[Collection entries]
══════════════════════════════
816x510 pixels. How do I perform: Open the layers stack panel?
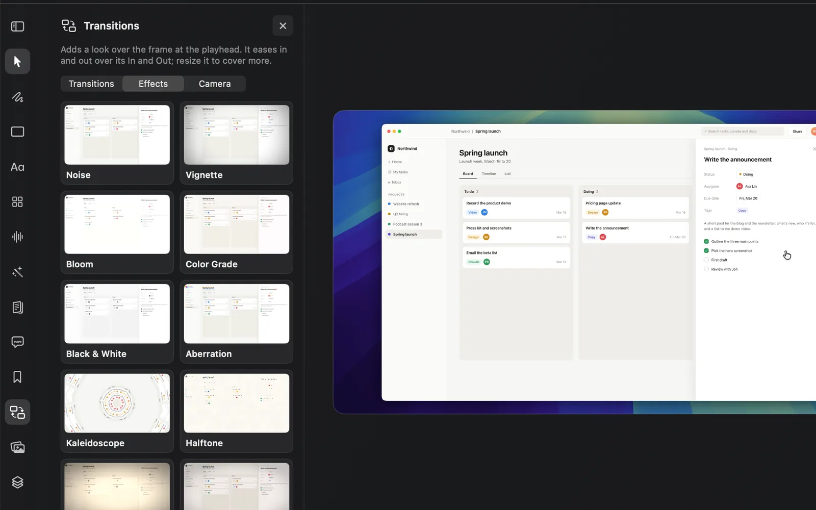(x=17, y=482)
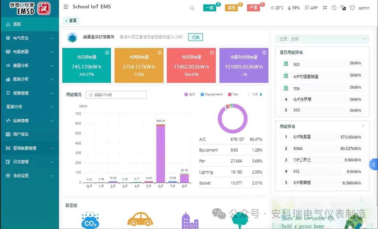This screenshot has width=378, height=229.
Task: Toggle the A/C legend series
Action: click(x=190, y=94)

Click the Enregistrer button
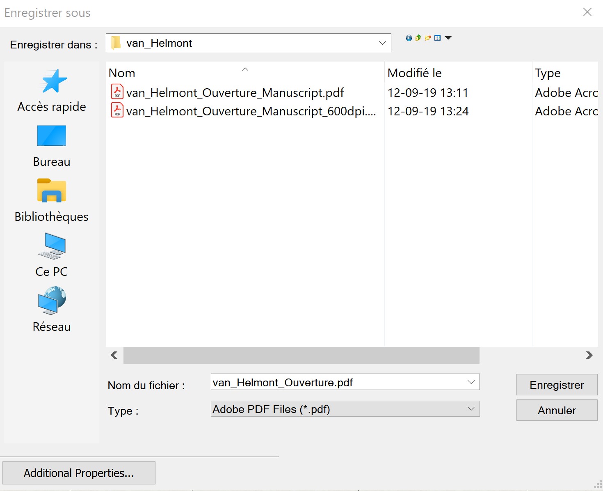click(x=556, y=385)
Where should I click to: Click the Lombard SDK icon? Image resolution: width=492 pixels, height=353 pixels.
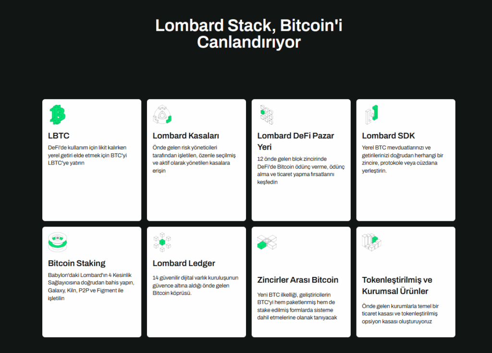click(x=370, y=114)
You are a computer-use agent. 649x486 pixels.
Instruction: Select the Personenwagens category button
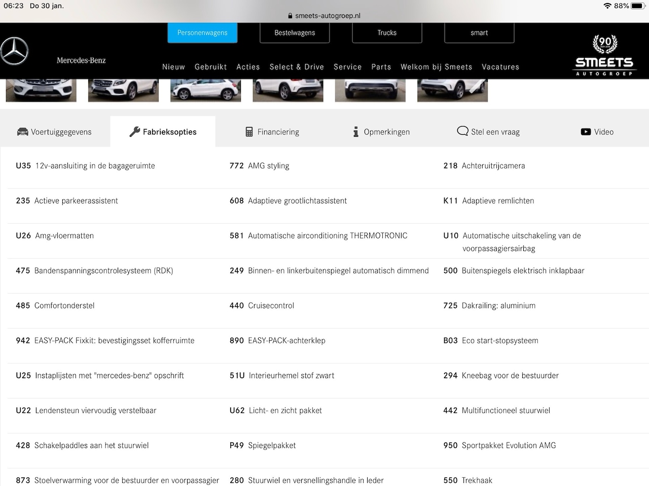coord(202,33)
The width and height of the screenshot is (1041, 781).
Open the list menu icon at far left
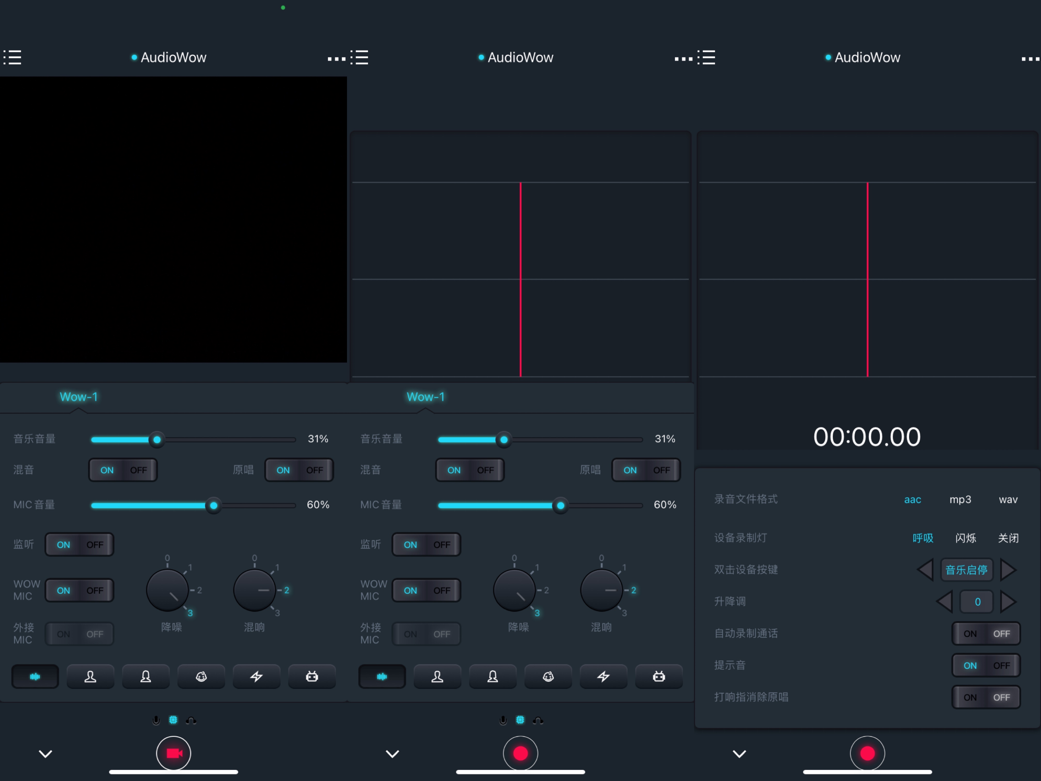click(12, 57)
══════════════════════════════
> [What to produce]
In the records above, locate the line with "Instruction: Select the"; output it and each line after it through the last one, exactly, omitting pictures.

> [Problem solution]
Instruction: Select the Personenwagens category button
coord(202,33)
The width and height of the screenshot is (1041, 781).
Open the list menu icon at far left
click(12, 57)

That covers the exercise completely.